Television station in Afghanistan

Ayna Television (تلويزيون آينه, also romanized Aiena Television) was the first commercial television station broadcasting from Mazari Sharif, Afghanistan, starting in 2004. It closed in mid-February 2022. The name Ayna means "mirror" in Uzbek. It aired entertainment and news programs as well as serving as an improvement tool for Abdul Rashid Dostum and his party, Junbish-i-Milli Islami Afghanistan, and at one point was reportedly owned by him. Ayna was set up in order to satisfy the entertainment needs of people in northern Afghanistan where Uzbek is widely spoken, but after a few years also started broadcasting programmes in Dari Persian and Pashto languages.

The signal of Ayna could be received throughout the northern province of Jowzjan as well as in the neighbouring provinces of Balkh, Faryab, Sar-e-Pol, Badghis, Herat, Ghor, Samangan, Takhar, Kunduz, Badakhshan, Baghlan, Bamyan, and other provinces including the Greater Kabul region.

Sayed Fahim Zaffar, the person responsible for Ayna Television, said launching the channel cost about US$1 million. The station's location was in a house belonging to Abdul Rashid Dostum. The station planned as of 2016 to construct a new building meeting international broadcasting standards to house the television station.

In February 2022, it was reported that Ayna TV stopped broadcasting due to what it called "economic challenges". This occurred half a year after the Taliban takeover of the country.
--
### [Work to be completed]
Reproduce everything from "Ayna Television (تلويزيون" down to "and Pashto languages." in the passage on Ayna Television, renaming "Junbish-i-Milli Islami Afghanistan" as "National Islamic Movement of Afghanistan". The records play no part here and can be set aside.
--
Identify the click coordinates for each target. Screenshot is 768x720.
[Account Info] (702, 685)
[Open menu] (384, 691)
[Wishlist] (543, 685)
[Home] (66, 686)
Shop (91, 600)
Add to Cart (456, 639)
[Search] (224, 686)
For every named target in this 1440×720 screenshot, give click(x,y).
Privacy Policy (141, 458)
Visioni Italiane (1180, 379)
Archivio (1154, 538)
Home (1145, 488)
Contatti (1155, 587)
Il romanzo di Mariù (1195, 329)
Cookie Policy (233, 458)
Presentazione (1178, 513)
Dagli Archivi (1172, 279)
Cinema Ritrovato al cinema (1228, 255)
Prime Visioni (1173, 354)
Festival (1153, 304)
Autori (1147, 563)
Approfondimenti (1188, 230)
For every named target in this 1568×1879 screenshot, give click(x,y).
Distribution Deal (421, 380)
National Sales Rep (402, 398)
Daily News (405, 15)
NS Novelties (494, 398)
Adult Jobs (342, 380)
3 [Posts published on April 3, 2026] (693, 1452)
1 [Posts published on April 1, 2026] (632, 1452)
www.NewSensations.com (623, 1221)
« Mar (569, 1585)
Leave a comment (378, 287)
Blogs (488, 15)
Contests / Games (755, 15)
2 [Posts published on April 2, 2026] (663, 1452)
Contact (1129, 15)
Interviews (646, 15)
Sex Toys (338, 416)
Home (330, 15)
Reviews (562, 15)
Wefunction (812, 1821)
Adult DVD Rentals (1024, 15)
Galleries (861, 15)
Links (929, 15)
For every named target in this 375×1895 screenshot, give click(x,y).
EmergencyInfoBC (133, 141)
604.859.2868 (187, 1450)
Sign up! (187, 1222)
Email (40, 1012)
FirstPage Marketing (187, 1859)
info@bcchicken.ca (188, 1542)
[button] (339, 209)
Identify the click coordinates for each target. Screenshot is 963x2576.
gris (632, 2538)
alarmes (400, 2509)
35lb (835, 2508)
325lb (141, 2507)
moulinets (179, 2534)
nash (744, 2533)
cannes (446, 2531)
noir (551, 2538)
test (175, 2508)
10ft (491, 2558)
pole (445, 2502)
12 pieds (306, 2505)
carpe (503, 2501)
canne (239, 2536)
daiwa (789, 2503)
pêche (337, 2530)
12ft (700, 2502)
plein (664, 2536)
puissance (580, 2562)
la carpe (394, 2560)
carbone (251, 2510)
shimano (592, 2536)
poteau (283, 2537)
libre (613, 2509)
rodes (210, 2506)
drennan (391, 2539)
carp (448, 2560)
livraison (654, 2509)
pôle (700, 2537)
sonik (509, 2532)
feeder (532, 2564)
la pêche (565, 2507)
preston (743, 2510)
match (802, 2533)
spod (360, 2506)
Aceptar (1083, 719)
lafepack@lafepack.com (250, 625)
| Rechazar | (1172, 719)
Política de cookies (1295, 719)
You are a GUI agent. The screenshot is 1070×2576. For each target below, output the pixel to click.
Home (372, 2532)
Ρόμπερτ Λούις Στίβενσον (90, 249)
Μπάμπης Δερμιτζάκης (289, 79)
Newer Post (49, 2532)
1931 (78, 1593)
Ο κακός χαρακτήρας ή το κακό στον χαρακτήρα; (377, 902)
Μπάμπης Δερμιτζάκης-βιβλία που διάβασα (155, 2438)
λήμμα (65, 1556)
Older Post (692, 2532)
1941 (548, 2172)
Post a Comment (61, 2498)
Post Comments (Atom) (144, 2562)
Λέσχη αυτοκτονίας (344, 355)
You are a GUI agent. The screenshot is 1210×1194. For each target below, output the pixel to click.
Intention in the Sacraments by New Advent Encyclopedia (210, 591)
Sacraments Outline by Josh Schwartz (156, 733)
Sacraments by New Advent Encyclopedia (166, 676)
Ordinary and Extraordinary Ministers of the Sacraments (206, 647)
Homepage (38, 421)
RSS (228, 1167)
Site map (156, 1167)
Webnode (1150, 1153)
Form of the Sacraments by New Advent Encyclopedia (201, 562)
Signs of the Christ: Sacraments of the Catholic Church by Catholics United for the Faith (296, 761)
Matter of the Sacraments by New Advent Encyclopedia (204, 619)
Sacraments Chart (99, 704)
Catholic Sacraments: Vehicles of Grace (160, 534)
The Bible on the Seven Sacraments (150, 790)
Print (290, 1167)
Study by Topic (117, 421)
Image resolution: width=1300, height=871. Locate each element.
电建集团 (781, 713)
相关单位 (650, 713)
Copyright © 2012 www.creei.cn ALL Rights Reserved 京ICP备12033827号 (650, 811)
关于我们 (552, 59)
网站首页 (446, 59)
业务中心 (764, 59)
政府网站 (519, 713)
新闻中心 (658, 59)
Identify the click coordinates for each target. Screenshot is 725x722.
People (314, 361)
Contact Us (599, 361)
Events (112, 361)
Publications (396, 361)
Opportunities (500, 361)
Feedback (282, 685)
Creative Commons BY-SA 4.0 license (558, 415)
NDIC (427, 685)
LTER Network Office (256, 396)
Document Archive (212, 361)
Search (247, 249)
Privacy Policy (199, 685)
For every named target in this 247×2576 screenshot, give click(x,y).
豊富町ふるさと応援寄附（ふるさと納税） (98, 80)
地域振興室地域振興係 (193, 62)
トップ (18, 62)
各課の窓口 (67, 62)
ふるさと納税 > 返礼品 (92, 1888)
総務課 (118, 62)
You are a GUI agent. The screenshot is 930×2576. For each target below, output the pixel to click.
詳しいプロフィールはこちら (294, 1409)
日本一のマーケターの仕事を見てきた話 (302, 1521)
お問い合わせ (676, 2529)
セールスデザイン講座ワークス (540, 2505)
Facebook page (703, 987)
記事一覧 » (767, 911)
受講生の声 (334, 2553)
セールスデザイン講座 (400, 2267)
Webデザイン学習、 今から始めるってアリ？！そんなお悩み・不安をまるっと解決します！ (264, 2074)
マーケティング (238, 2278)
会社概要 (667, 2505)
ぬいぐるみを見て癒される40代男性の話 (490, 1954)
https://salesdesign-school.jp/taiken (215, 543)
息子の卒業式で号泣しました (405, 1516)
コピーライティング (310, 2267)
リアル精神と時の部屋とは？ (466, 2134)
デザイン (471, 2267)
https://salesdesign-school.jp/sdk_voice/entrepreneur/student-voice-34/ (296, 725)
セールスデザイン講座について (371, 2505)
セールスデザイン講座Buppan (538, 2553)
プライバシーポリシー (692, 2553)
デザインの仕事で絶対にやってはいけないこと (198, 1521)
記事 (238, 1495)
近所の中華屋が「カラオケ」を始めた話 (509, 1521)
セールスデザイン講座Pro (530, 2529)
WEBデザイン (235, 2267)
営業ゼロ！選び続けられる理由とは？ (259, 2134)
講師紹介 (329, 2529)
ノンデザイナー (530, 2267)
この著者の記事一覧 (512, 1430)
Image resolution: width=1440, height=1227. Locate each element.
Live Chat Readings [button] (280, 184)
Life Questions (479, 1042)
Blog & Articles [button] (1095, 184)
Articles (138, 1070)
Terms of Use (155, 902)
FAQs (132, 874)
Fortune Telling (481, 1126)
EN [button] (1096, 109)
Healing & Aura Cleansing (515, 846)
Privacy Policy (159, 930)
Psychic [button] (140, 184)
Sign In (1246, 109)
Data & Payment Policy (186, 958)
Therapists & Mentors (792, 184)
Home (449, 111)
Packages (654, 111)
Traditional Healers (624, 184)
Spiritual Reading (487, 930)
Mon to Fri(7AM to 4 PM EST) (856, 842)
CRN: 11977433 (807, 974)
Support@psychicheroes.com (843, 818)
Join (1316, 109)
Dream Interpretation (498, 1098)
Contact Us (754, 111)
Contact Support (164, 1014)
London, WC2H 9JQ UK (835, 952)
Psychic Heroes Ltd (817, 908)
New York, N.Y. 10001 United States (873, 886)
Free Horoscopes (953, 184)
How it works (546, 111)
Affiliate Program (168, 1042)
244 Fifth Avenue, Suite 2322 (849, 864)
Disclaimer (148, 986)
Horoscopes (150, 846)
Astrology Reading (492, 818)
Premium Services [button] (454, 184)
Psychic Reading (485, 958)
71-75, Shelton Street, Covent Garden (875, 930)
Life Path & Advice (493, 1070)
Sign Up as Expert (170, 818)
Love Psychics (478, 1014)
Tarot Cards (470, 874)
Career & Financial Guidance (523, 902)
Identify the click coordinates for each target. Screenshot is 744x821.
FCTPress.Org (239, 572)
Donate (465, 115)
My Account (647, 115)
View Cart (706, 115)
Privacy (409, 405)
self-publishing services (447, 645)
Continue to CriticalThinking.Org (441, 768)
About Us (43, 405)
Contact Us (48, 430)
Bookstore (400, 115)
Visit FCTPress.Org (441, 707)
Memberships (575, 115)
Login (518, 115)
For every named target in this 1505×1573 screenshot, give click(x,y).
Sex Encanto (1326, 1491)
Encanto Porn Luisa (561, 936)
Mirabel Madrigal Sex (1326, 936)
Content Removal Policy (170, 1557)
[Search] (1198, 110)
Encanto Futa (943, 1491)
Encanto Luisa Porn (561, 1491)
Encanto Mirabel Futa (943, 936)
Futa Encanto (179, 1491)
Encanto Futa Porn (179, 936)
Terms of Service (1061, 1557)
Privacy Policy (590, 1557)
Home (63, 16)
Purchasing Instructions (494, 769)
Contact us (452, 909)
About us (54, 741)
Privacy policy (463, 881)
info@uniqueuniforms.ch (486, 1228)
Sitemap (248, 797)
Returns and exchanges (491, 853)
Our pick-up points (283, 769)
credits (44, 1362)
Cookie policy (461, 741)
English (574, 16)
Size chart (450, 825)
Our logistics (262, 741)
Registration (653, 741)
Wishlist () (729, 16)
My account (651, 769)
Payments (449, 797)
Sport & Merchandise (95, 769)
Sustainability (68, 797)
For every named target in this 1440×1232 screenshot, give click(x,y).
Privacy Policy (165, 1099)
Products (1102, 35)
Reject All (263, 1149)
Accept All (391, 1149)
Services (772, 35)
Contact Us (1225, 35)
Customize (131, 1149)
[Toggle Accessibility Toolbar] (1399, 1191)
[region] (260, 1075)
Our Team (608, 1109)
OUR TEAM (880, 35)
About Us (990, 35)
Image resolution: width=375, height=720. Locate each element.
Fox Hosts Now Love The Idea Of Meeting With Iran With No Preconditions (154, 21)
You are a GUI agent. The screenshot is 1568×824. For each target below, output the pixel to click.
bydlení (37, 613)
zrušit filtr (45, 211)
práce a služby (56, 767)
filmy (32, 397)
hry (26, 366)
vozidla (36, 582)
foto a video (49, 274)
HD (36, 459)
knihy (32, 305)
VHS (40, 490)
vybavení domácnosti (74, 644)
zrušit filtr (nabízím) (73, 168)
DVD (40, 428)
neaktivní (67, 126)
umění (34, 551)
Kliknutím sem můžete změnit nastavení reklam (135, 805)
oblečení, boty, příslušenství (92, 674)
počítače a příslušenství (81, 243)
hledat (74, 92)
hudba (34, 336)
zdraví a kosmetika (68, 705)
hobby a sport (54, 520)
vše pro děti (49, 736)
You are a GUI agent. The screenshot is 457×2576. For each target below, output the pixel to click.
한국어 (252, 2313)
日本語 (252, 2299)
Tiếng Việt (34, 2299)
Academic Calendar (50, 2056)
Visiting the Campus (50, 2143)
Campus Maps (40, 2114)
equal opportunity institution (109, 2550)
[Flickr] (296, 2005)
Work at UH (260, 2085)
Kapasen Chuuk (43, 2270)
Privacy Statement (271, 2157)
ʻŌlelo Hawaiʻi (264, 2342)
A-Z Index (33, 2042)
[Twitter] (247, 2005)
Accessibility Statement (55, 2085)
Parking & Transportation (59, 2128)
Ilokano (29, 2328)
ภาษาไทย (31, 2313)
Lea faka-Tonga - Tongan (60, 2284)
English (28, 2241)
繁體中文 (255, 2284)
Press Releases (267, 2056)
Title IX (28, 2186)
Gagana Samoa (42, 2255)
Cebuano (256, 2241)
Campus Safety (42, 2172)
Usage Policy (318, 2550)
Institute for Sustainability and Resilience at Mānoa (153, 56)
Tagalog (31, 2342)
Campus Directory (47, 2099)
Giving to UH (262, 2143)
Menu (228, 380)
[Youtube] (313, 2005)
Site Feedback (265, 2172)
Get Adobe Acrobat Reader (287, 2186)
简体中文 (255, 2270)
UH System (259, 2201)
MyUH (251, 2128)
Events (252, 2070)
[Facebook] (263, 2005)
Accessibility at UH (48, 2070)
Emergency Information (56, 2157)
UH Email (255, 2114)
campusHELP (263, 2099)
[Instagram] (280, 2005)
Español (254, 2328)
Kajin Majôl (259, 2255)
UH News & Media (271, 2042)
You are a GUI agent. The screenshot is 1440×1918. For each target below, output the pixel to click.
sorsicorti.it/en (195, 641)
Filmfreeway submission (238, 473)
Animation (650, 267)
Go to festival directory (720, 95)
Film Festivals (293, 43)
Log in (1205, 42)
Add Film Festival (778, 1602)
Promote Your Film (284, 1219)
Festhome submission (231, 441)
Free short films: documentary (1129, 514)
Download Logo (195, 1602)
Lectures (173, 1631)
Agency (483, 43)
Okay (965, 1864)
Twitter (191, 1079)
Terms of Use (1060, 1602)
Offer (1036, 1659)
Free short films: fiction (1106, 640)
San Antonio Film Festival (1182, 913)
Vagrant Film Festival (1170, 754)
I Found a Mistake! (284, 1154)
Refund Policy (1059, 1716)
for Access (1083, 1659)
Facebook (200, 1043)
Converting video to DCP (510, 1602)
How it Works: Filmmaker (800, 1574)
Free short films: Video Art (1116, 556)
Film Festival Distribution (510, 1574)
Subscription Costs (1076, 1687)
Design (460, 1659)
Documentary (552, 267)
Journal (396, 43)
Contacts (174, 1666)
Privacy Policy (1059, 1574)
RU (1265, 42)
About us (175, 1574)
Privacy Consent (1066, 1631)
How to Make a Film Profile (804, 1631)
--
### [Finished task]
Ayna Television (تلويزيون آينه, also romanized Aiena Television) was the first commercial television station broadcasting from Mazari Sharif, Afghanistan, starting in 2004. It closed in mid-February 2022. The name Ayna means "mirror" in Uzbek. It aired entertainment and news programs as well as serving as an improvement tool for Abdul Rashid Dostum and his party, National Islamic Movement of Afghanistan, and at one point was reportedly owned by him. Ayna was set up in order to satisfy the entertainment needs of people in northern Afghanistan where Uzbek is widely spoken, but after a few years also started broadcasting programmes in Dari Persian and Pashto languages.